South Korean high-tech giant Samsung Electronics plans to relocate its main mobile phone factory to Vietnam because of rising wage costs at home, a report said Tuesday.
Chosun Ilbo newspaper, quoting industry sources, said Samsung had this year suspended recruiting for its main plant at Gumi, 260 kilometres (160 miles) south of Seoul.
The Gumi factory accounted for some 60 percent of total production of mobile phone handsets last year, it said.
"As part of its new (global outsourcing) strategy, Samsung has decided to build a bigger plant in Vietnam than the one in Gumi in the fourth quarter of this year," one of the sources said.

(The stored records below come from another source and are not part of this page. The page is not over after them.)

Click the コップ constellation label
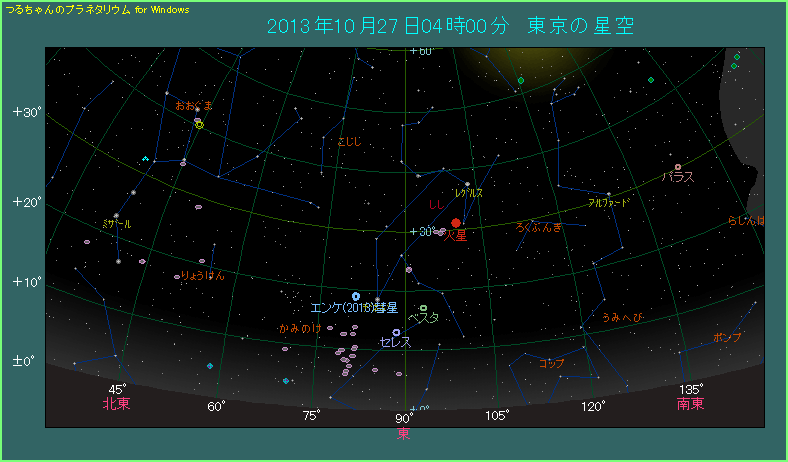Viewport: 788px width, 462px height. [551, 363]
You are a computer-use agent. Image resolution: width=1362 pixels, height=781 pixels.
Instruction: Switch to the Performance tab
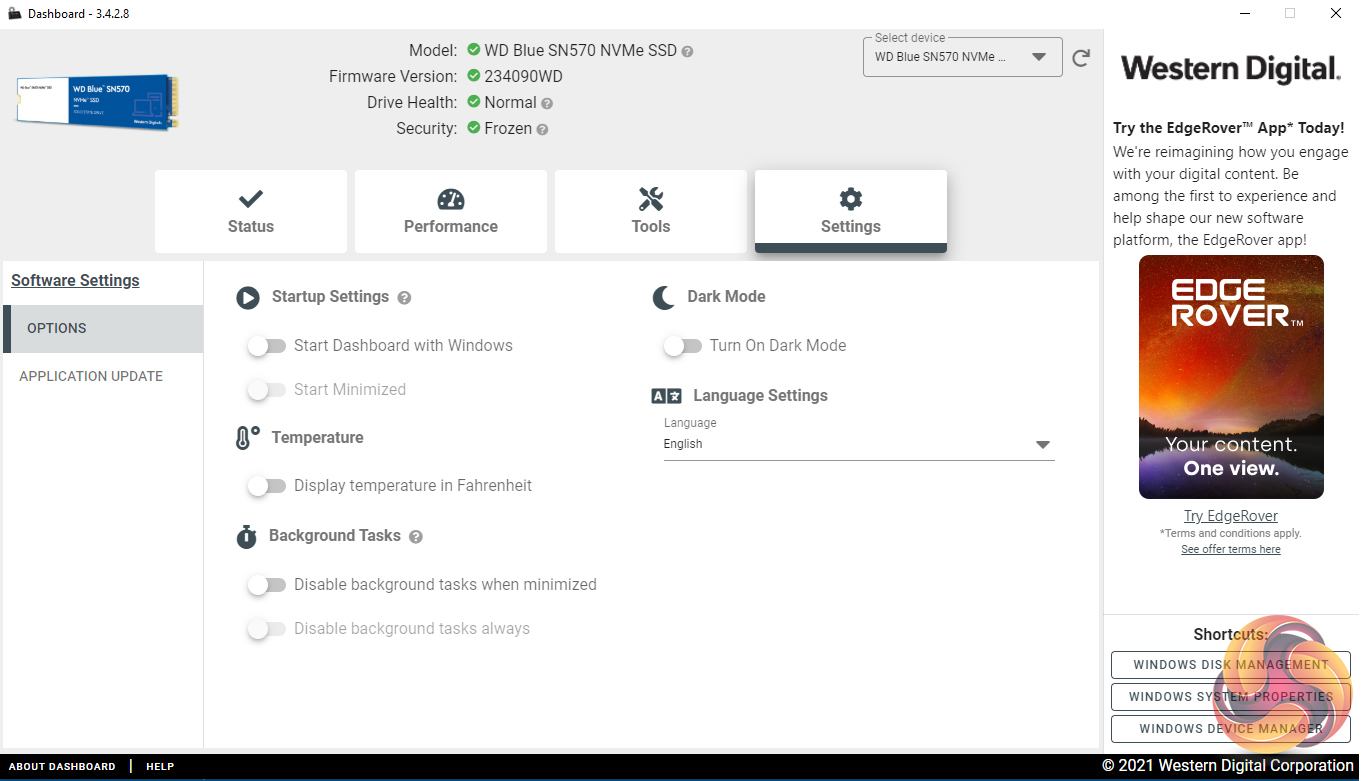pyautogui.click(x=450, y=211)
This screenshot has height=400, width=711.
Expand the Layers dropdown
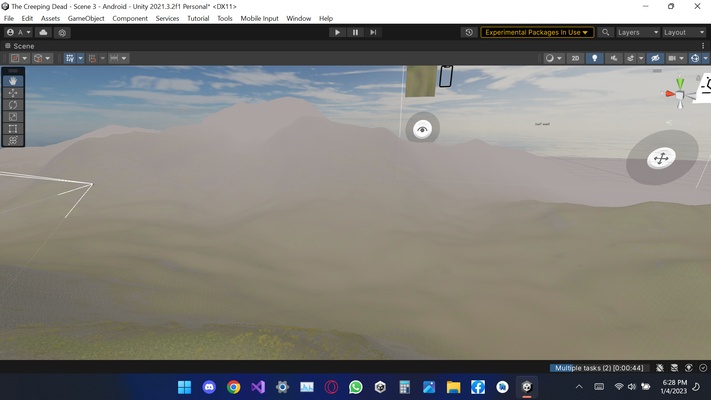638,32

The Vietnam plant, whose site has yet to be decided, will eventually produce 100 million units per year, according to the source.
"Samsung Electronics has concluded that its domestic factories no longer have merit because the labour cost is 10 times higher than in Southeast Asia," another source was quoted as saying.
Samsung said no decision had yet been made. "Vietnam is just one of the emerging markets we are thinking of as a new global production base," spokesperson Chae Suyeon told AFP.
"The Gumi plant will remain as a key production facility."
The Chosun Ilbo expressed concern at what it saw as accelerating global outsourcing by Samsung and other firms, and its effect on local industry and unemployment.
Last year, Samsung produced 130 million mobile handsets -- 80 million from the Gumi plant, 45 million from its factories in China and the rest from production facilities elsewhere, it said.